I do not judge others for their choices in life as I have had to make my own. I shared the above post however because there are a lot of people who do not think before they buy or buy because something is popular. They get the cute puppy and re home when it gets big, or when the kitten turns into a cat and scratches the couch. People get pets and then have kids and re home. Unless for allergy reasoning I don't get it, kids and pets can live together. I get when people struggle with medical issues and need to re home. For many re homing is the hardest thing in the world. I can say that first hand! For others though like the free adds, they drive me mental as do the adds I see with old animals needing to be re homed. My heart breaks for these old animals who have to go through huge life changes in a frail time of their lives and maybe it's because the cost of their care and medication is too much or the owner fears the inevitable outcome. I just cannot understand. I have held every one of my pets at the end of their lives and as they left. I wanted to be there so they knew love until the last moment and comfort in my arms. It is never easy.

I guess I am a hypocrite. At one time I took in animals that needed homes and love. I did truly care for each one, even the demon red head and I say this with a smile. She was a brat but I loved her despite. I got over my head and needed help. To this day if I got a call for anyone of the other 3 Eclectus I would open my door to them without hesitation. I did what I felt was best for them and my family but I will always be here should they need me.

So all I am saying is for those considering any kind of pet, especially a parrot that lives lifetimes longer than dogs and cats, think, research, try fostering before committing.
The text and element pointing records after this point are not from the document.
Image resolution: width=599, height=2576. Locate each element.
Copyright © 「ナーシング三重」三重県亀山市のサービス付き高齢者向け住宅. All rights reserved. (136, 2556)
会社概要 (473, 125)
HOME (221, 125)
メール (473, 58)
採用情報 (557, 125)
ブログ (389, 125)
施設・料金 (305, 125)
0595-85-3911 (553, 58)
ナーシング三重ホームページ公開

They are amazing creatures. Viggo adapted, I think many will and it's more us who feel bad, guilty ect. They are a lifetime commitment and one should seriously consider making that full commitment before opening their lives to any pet. If allergies are possible get tested before or visit someone with the animal you are considering and spend a fair amount of time in their home and around the animal to see how you react.

I cannot imagine a life without pets being part of it.